Anne Frank Center demands apology from Tim Allen

Tim Allen’s controversial comments comparing being a conservative in Hollywood to living in 1930s Germany has resulted in a strong condemnation and demand for an apology from the Anne Frank Center for Mutual Respect.

Appearing Thursday on Jimmy Kimmel Live, the Last Man Standing star discussed attending Donald Trump’s inauguration and the political climate he thinks conservatives in his industry live in. “You get beat up if don’t believe what everybody believes,” he said. “This is like ’30s Germany.”

Offended by the “deeply offensive characterization,” the Anne Frank Center has called for Allen to apologize.
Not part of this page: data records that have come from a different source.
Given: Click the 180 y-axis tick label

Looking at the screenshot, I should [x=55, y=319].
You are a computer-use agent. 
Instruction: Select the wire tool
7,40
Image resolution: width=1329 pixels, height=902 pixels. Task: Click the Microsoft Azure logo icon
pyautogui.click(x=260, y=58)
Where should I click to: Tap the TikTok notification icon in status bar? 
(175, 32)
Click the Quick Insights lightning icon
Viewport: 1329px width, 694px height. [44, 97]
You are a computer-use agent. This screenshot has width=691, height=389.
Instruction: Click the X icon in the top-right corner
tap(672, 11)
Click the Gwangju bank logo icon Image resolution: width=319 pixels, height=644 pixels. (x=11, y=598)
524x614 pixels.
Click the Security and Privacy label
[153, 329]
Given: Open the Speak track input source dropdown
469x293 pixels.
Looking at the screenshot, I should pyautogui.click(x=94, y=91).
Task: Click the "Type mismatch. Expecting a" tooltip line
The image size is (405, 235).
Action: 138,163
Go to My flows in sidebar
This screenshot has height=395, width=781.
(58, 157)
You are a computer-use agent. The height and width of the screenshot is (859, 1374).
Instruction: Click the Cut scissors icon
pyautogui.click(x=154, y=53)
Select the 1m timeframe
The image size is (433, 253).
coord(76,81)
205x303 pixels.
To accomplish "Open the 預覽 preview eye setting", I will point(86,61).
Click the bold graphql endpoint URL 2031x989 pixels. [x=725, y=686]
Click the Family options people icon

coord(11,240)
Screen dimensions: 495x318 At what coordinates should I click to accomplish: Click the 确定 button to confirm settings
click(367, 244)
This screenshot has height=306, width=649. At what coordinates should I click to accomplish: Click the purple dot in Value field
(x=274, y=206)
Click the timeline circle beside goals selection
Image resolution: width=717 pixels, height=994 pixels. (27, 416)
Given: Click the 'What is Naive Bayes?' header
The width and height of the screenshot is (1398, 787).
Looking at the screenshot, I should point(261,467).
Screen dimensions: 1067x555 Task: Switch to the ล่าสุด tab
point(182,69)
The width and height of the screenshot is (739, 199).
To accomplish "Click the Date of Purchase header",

“Tim, have you lost your mind?” said Steven Goldstein, the center’s executive director in a statement. “No one in Hollywood today is subjecting you or anyone else to what the Nazis imposed on Jews in the 1930s – the world’s most evil program of dehumanization, imprisonment and mass brutality, implemented by an entire national government, as the prelude for the genocide of nearly an entire people.”

Goldstein continued, “Sorry, Tim, that’s just not the same as getting turned down for a movie role. It’s time for you to leave your bubble to apologize to the Jewish people and, to be sure, the other peoples also targeted by the Nazis.”

A representative for Allen did not immediately respond to EW’s request for comment.

The mission of the organization, which is named after the young Jewish girl who kept a now published diary while hiding from the Nazis, is to call out “prejudice.” The group also “counters discrimination and advocates for the kinder and fairer world of which Anne Frank dreamed.”